Built for the German Air Force in the late Thirties, the complex was taken over after the war to be used as headquarters of the US Military Government for Germany. When the US army finally vacated the compound, it stood empty, occasionally finding use as a film location (Bryan Singer’s Valkyrie, with Tom Cruise, filmed here). It was recently sold and its future is uncertain.
The one genuine Parisian location in the film is the charming little bistro where Shosanna realises that persistent young soldier Fredrick Zoller (Daniel Brühl) is a national hero. It’s Bistrot La Renaissance, 112 Rue Championnet at Rue du Poteau (metro: Jules Joffrin), north of the city in the 18th Arrondissement. The bar had been noticed by Tarantino in Claude Chabrol’s 1984 drama Le Sangue Des Autres (The Blood of Others) and was found to have remained, amazingly, unchanged. It had featured on screen even before that, in Michel Deville’s wonderfully titled 1974 Le Mouton Enragé, with Jean-Louis Trintignant.

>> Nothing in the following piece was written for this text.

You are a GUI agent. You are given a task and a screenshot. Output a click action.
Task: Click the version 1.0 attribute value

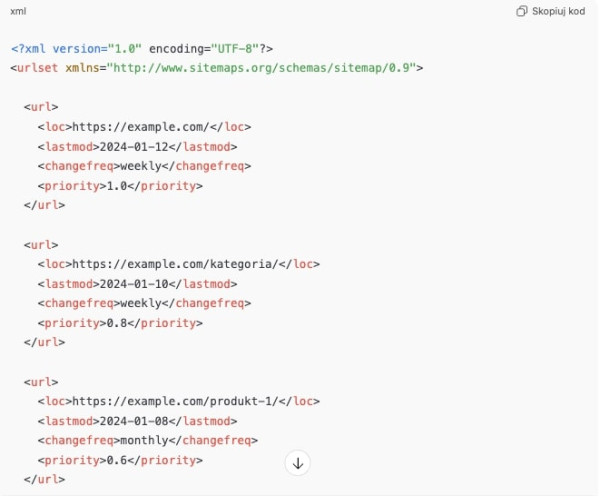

The other Parisian’ location, ‘Chez Maurice’, the restaurant to which Shosanna is summoned to a meeting over strudel with Josef Goebbels, however, is back in Berlin, where it’s quite famous in its own right. It’s Cafe Einstein, Kurfürstenstraße 58, the elegant wood-panelled original which spawned a chain of coffee houses in the city.
Stolz der Nation (Nation’s Pride), the propaganda film about Fredrick Zoller being premiered at La Gamaar for the Nazi top brass, was actually filmed as a seven-minute short by Eli Roth (the director of Hostel, who also wields a mean baseball bat as Donny Donowitz, the ‘Bear Jew’). You can catch the full version (with yet another baby-in-runaway-pram homage to Battleship Potemkin – see Brazil or The Untouchables) on the DVD of Inglourious Basterds.
Set in ‘Sicily’, the film-within-a-film was shot on Untermarkt and Obermarkt in the old town of Görlitz, about 40 miles northeast of Bad Schandau, but on the border with Poland.
The unmodernised streets of Görlitz also served as the backdrop to two more WWII dramas – Stephen Daldry’s 2008 The Reader, with Kate Winslet and Ralph Fiennes, and The Book Thief; as well as standing in for ‘Paris’ in the 2004 version of Around The World In 80 Days and for the fictitious country of ‘Zubrowka’ in Wes Anderson’s The Grand Budapest Hotel.